▶ _Records supplied_

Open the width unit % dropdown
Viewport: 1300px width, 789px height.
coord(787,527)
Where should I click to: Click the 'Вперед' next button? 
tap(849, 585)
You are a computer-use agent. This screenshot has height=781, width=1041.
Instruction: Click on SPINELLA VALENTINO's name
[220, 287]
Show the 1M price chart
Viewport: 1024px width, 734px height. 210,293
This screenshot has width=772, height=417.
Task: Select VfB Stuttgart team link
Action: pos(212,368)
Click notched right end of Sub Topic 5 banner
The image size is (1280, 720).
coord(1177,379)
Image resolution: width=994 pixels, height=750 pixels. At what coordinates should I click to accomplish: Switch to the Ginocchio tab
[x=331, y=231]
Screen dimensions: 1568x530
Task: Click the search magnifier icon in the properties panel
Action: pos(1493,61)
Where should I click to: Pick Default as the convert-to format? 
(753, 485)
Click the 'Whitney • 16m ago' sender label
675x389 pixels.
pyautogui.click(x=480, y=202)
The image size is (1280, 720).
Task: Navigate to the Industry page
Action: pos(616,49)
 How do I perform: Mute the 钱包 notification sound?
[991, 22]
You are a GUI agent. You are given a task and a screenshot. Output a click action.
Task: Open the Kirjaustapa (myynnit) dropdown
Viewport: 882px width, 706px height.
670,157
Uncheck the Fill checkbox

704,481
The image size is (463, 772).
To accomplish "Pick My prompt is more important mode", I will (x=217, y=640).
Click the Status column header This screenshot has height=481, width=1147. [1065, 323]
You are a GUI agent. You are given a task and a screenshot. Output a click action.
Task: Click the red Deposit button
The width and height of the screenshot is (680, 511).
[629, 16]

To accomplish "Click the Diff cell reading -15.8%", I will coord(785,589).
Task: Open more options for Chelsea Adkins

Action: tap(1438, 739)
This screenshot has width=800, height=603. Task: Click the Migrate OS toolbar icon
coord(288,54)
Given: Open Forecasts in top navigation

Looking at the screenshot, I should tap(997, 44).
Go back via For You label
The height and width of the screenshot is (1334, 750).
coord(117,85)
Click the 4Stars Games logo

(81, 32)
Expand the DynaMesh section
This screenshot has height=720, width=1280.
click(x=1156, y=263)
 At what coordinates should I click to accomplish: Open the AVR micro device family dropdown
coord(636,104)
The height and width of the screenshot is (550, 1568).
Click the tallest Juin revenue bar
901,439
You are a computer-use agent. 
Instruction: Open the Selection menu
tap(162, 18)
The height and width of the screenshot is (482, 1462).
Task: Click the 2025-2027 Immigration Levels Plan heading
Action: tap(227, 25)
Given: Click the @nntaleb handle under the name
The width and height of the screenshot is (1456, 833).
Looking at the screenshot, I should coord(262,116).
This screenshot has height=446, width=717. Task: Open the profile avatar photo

▶ _Exercise requirements_
Transcribe each line of the listing above precisely as it appears.

▶ _Solution for this task_
Open the width unit % dropdown
Viewport: 1300px width, 789px height.
coord(787,527)
Where should I click to: Click the 'Вперед' next button? 
tap(849, 585)
You are a computer-use agent. This screenshot has height=781, width=1041.
Instruction: Click on SPINELLA VALENTINO's name
[220, 287]
Show the 1M price chart
Viewport: 1024px width, 734px height. 210,293
This screenshot has width=772, height=417.
Task: Select VfB Stuttgart team link
Action: pos(212,368)
Click notched right end of Sub Topic 5 banner
The image size is (1280, 720).
coord(1177,379)
Image resolution: width=994 pixels, height=750 pixels. At what coordinates should I click to accomplish: Switch to the Ginocchio tab
[x=331, y=231]
Screen dimensions: 1568x530
Task: Click the search magnifier icon in the properties panel
Action: pos(1493,61)
Where should I click to: Pick Default as the convert-to format? 
(753, 485)
Click the 'Whitney • 16m ago' sender label
675x389 pixels.
pyautogui.click(x=480, y=202)
The image size is (1280, 720).
Task: Navigate to the Industry page
Action: pos(616,49)
 How do I perform: Mute the 钱包 notification sound?
[991, 22]
You are a GUI agent. You are given a task and a screenshot. Output a click action.
Task: Open the Kirjaustapa (myynnit) dropdown
Viewport: 882px width, 706px height.
670,157
Uncheck the Fill checkbox

704,481
The image size is (463, 772).
To accomplish "Pick My prompt is more important mode", I will (x=217, y=640).
Click the Status column header This screenshot has height=481, width=1147. [1065, 323]
You are a GUI agent. You are given a task and a screenshot. Output a click action.
Task: Click the red Deposit button
The width and height of the screenshot is (680, 511).
[629, 16]

To accomplish "Click the Diff cell reading -15.8%", I will coord(785,589).
Task: Open more options for Chelsea Adkins

Action: tap(1438, 739)
This screenshot has width=800, height=603. Task: Click the Migrate OS toolbar icon
coord(288,54)
Given: Open Forecasts in top navigation

Looking at the screenshot, I should tap(997, 44).
Go back via For You label
The height and width of the screenshot is (1334, 750).
coord(117,85)
Click the 4Stars Games logo

(81, 32)
Expand the DynaMesh section
This screenshot has height=720, width=1280.
click(x=1156, y=263)
 At what coordinates should I click to accomplish: Open the AVR micro device family dropdown
coord(636,104)
The height and width of the screenshot is (550, 1568).
Click the tallest Juin revenue bar
901,439
You are a computer-use agent. 
Instruction: Open the Selection menu
tap(162, 18)
The height and width of the screenshot is (482, 1462).
Task: Click the 2025-2027 Immigration Levels Plan heading
Action: tap(227, 25)
Given: Click the @nntaleb handle under the name
The width and height of the screenshot is (1456, 833).
Looking at the screenshot, I should coord(262,116).
This screenshot has height=446, width=717. Task: Open the profile avatar photo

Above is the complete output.